--- Task to carry out ---
Find every row that contains the string "Instagram" and copy each one in full. Matching is case-sensitive.

* begin Material for the task *

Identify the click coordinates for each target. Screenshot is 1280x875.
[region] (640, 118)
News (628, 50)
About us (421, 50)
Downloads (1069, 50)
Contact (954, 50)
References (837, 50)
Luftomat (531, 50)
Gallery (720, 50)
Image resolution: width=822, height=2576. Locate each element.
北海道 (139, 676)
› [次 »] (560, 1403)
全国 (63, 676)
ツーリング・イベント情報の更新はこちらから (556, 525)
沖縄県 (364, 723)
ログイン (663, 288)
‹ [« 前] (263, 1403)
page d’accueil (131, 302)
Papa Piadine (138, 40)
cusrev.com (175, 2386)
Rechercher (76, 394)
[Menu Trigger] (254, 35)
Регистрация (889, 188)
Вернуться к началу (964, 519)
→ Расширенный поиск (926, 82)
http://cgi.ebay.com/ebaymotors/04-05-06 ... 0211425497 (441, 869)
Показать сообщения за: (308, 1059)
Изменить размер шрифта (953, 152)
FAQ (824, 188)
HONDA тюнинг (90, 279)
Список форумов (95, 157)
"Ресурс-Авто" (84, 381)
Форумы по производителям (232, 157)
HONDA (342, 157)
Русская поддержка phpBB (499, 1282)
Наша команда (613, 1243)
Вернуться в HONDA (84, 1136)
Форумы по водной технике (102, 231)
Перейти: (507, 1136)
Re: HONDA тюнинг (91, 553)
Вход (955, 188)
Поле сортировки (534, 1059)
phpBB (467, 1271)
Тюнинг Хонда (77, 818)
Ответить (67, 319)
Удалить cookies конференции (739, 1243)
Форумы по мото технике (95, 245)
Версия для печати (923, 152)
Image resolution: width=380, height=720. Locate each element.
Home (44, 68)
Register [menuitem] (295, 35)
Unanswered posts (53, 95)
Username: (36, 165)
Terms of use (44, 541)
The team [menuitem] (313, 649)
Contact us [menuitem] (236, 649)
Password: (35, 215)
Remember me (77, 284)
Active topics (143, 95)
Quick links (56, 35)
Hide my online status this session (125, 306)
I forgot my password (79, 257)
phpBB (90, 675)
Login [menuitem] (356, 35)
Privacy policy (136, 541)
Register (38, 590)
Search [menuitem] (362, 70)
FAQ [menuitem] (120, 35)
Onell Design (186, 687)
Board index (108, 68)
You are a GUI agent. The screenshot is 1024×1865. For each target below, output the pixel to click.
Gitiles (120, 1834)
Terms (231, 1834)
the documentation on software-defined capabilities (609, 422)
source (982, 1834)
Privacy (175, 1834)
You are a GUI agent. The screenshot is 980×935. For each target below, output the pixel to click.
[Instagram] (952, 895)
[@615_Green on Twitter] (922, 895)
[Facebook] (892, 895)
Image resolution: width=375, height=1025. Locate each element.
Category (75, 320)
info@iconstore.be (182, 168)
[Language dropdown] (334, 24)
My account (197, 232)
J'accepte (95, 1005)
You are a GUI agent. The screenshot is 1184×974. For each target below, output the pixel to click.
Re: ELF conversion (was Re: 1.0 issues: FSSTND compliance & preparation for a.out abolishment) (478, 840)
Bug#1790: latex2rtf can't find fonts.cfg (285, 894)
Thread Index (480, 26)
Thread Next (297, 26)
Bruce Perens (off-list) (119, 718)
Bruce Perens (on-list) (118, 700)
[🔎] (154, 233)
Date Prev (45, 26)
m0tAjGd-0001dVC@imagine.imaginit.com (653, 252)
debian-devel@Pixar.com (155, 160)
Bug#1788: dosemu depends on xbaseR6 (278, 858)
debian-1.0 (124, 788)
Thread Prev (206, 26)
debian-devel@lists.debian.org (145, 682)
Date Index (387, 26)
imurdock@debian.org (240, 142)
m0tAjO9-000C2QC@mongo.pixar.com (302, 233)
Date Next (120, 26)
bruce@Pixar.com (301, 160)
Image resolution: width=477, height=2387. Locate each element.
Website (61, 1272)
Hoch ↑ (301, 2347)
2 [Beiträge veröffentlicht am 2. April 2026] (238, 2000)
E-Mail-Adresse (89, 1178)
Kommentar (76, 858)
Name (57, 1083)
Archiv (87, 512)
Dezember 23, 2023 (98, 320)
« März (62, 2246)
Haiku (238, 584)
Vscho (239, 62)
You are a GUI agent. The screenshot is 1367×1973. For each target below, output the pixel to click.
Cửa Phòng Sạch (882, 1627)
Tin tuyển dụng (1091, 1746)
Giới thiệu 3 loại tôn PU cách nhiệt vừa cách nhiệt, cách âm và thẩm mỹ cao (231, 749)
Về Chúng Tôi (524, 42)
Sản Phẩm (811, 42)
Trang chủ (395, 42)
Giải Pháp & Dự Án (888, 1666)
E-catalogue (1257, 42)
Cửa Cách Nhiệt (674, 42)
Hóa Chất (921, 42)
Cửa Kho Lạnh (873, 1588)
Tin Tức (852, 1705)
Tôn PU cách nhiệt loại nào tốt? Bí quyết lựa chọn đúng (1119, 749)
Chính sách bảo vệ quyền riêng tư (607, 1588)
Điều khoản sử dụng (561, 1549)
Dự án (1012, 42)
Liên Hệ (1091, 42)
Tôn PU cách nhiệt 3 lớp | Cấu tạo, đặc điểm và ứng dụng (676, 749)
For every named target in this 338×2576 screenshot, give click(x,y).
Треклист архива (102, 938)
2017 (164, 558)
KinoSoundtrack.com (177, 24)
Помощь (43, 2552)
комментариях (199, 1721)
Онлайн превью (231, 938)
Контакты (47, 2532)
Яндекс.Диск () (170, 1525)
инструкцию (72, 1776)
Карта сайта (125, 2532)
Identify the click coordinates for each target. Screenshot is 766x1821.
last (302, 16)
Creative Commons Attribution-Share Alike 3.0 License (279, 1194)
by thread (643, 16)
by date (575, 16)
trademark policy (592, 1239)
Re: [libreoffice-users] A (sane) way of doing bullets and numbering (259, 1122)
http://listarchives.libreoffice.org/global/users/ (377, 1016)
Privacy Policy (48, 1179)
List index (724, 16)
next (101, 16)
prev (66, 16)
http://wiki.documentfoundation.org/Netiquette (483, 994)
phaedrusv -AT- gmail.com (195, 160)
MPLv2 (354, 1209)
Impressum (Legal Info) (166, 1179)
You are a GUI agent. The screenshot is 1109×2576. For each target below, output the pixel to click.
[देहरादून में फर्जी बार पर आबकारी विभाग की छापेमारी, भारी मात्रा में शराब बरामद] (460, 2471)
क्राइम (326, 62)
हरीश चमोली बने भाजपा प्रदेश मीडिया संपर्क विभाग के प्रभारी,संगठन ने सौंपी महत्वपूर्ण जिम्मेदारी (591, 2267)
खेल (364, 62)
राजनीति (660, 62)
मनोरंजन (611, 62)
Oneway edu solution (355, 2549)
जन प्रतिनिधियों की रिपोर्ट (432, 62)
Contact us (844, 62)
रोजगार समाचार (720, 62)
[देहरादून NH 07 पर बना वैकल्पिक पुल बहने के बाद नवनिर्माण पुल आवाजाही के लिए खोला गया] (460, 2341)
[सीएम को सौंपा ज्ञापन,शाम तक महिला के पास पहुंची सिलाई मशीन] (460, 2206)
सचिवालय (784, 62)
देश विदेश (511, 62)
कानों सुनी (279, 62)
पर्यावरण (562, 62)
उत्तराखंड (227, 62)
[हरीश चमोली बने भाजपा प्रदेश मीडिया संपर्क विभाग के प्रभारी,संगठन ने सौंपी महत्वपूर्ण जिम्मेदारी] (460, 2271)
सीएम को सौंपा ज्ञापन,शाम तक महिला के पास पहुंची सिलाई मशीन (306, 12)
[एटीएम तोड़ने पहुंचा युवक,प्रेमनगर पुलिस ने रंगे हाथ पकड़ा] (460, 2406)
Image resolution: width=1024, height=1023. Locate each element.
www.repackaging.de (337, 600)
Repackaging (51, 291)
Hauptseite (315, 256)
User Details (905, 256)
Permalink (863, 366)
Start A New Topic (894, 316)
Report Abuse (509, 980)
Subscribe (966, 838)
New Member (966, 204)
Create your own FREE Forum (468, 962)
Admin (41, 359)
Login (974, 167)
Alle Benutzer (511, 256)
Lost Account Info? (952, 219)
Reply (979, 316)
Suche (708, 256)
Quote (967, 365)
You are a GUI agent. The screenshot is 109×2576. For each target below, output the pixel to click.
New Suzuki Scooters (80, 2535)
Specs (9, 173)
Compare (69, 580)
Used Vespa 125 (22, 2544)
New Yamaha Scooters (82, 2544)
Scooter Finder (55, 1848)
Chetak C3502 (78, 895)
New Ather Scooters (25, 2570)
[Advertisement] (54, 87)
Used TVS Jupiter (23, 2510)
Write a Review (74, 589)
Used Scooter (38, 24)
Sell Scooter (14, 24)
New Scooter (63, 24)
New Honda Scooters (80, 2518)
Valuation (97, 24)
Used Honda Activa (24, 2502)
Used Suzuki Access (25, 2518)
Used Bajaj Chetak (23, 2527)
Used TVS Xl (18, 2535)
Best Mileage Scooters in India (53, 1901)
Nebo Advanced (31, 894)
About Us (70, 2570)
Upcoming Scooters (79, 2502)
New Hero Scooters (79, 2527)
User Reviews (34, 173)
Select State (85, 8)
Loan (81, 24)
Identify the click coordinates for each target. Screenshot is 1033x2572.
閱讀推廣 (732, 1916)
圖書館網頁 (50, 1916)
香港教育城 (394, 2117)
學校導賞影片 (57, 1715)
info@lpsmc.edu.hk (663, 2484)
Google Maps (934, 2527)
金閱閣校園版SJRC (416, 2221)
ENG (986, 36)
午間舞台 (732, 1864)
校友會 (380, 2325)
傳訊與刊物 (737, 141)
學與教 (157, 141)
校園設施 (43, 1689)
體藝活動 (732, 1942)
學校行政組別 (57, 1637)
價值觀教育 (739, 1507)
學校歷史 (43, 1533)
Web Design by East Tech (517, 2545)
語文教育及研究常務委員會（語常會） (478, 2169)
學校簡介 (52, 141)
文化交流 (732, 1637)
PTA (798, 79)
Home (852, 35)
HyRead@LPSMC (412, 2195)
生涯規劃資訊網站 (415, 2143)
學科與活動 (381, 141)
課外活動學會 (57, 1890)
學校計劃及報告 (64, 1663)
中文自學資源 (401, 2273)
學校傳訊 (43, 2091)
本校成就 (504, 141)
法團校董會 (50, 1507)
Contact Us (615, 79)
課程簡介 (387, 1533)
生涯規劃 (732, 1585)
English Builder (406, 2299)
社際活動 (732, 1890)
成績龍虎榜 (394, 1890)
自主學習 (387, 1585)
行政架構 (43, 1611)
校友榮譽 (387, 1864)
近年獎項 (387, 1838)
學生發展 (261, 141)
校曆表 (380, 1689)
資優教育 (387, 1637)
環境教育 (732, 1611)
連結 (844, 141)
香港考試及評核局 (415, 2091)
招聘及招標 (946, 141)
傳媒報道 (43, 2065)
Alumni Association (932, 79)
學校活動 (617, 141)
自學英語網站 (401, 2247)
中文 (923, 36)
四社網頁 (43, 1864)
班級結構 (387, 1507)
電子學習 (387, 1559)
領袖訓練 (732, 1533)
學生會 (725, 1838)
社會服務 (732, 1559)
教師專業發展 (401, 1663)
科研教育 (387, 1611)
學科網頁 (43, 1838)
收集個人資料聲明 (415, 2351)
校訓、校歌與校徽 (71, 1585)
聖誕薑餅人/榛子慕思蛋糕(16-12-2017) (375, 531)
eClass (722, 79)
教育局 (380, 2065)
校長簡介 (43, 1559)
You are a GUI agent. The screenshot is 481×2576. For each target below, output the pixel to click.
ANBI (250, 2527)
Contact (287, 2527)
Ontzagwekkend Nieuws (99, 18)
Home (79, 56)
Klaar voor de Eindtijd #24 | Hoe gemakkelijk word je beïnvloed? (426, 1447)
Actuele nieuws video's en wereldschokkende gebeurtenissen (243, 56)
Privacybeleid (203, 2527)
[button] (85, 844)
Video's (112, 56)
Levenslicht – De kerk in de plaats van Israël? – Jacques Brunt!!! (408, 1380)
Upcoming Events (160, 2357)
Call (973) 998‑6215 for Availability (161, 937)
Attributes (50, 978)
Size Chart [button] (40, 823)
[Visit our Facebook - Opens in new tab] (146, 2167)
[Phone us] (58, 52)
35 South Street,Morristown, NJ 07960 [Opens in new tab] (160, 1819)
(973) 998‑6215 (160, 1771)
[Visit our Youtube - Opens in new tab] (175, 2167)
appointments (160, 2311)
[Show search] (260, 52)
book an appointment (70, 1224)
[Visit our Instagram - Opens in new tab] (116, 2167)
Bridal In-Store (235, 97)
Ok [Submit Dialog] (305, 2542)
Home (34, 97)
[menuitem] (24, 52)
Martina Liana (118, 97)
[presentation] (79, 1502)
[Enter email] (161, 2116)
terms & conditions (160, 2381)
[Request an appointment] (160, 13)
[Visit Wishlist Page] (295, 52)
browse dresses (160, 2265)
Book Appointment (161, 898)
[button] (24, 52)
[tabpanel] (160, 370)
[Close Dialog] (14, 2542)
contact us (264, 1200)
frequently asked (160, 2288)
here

* end Material for the task *

--- Expected answer ---
[Instagram] (952, 895)
[Visit our Instagram - Opens in new tab] (116, 2167)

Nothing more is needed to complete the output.